On 22 June 2026, Beidahuang — China's largest listed agricultural company with 1.158 million mu of prime black-soil farmland in Heilongjiang — disclosed that tax authorities had ordered it to pay 1.41 billion RMB (approximately US$1.96 billion) in back taxes and late-payment surcharges. The sum exceeds the company's entire 2025 net profit of 1.166 billion RMB.
The dispute centres on a single question: should land-contract fees collected from non-employee family farms qualify for the same agricultural income tax exemptions that apply to employee-operated farms? The tax authority's answer is no. The company's 16 agricultural subsidiaries had been treating all land-contract income as tax-exempt agricultural income. The reclassification covers five years (2021-2025) and adds 386 million RMB in late-payment interest on top of the 1.024 billion RMB principal.
The corporate-governance dimension is troubling. This is not the first time. In 2018, Beidahuang paid 307 million RMB for the exact same tax-preference interpretation issue. Despite that precedent, the company continued the same accounting treatment. Worse, in July 2024, the company told investors on an interactive platform that "no back-tax issues currently exist" — a statement that now appears plainly inaccurate.
The knowledge lesson operates on two levels.
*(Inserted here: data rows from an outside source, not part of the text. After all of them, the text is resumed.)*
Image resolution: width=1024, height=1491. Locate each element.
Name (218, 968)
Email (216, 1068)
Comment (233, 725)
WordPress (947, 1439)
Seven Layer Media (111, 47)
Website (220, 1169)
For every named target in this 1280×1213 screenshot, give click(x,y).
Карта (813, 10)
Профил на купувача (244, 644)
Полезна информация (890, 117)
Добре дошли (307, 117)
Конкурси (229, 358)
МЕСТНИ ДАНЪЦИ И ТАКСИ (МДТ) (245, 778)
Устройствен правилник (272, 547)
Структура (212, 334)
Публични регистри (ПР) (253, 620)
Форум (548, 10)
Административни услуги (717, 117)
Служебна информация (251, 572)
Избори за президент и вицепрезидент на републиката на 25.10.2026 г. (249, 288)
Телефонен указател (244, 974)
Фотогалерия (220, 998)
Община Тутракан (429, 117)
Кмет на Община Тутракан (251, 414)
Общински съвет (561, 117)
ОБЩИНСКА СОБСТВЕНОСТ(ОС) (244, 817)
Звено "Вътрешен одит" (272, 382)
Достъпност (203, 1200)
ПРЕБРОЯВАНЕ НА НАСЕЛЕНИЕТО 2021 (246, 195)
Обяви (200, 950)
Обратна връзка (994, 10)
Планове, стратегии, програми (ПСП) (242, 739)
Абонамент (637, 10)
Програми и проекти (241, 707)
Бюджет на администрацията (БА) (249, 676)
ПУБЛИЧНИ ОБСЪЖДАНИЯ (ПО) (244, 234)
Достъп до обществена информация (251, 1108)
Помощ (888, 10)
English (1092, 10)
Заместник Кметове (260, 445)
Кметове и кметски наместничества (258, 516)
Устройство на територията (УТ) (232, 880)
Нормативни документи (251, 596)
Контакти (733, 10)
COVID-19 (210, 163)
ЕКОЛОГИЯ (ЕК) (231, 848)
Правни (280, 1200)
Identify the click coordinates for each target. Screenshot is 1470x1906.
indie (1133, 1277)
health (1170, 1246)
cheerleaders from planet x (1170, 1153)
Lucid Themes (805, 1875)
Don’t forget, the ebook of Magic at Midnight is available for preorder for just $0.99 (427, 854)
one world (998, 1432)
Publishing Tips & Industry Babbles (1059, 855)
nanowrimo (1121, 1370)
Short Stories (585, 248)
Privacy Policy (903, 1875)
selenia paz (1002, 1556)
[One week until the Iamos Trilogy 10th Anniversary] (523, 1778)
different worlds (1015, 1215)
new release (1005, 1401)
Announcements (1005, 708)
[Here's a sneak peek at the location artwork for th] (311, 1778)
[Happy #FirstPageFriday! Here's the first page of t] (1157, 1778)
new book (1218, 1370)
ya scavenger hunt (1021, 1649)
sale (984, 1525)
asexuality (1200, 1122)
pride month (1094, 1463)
At the tax-policy level, the case illustrates how agricultural tax preferences — designed to support smallholder farmers — can become a grey zone when applied to large-scale corporate farming operations. The distinction between "employee" and "non-employee" farm households may seem technical, but it determines whether billions in revenue are taxable.
At the governance level, the case is a reminder that tax contingency disclosure is not a formality. When a company has a history of tax disputes on the same issue, investors and auditors should expect explicit reserves and risk-factor disclosure — not blanket assurances that no problems exist. The gap between "no back-tax issues" in July 2024 and a 1.41 billion RMB bill in June 2026 is a governance failure, not just a tax-policy surprise.